SUPPLIED DATA:
== Segment start ==

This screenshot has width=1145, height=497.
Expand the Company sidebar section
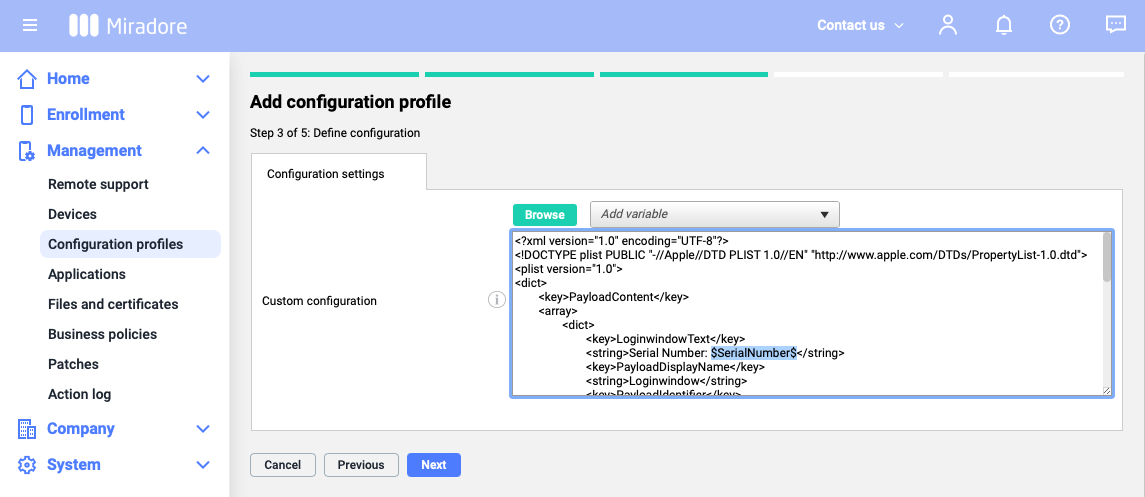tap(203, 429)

== Segment end ==
== Segment start ==

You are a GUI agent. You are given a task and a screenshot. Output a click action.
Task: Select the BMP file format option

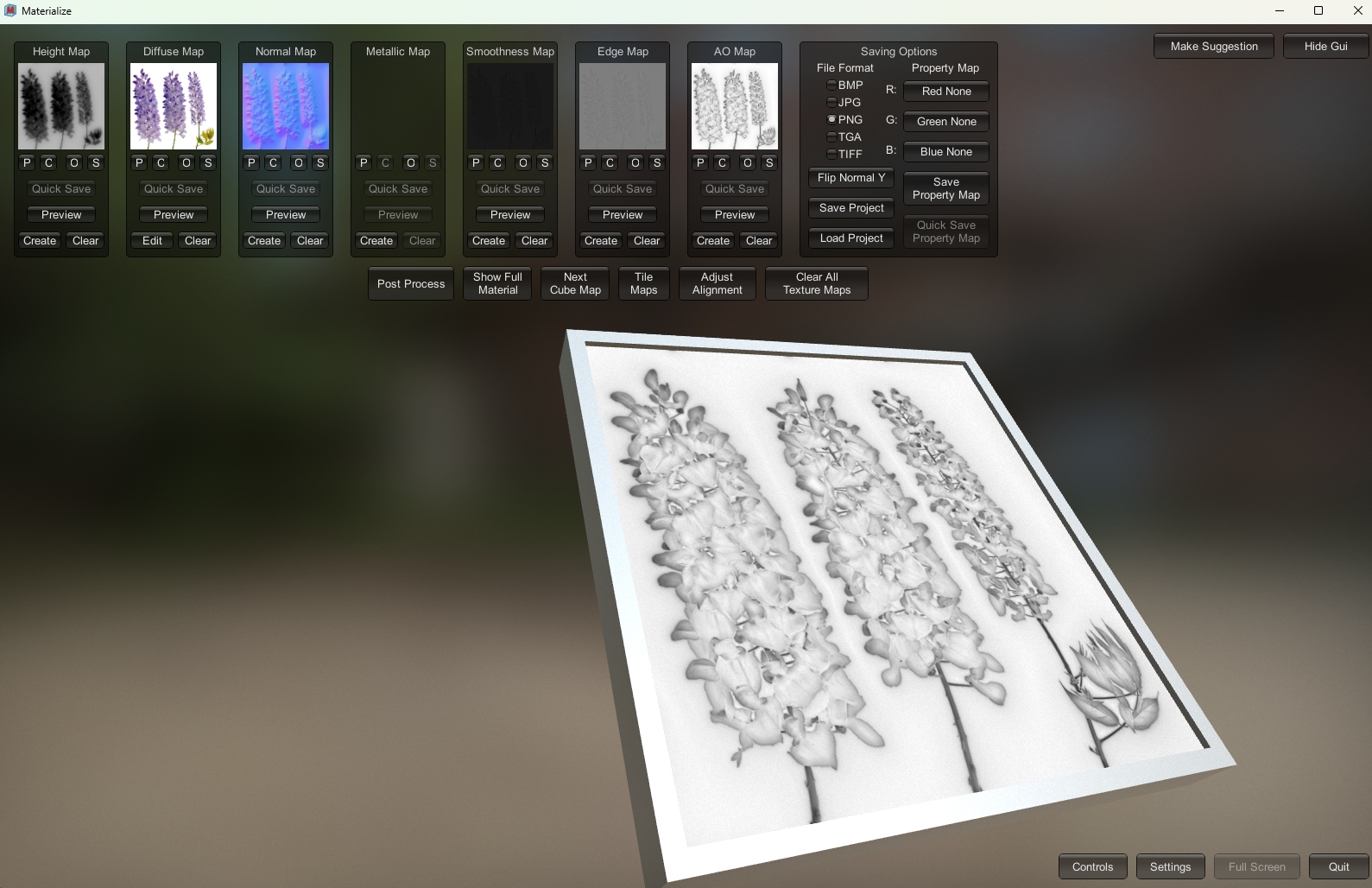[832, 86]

== Segment end ==

WORK ITEM: Copy all lines in the listing above where the string "screenshot" appears.

RESULT:
This screenshot has width=1145, height=497.
You are a GUI agent. You are given a task and a screenshot. Output a click action.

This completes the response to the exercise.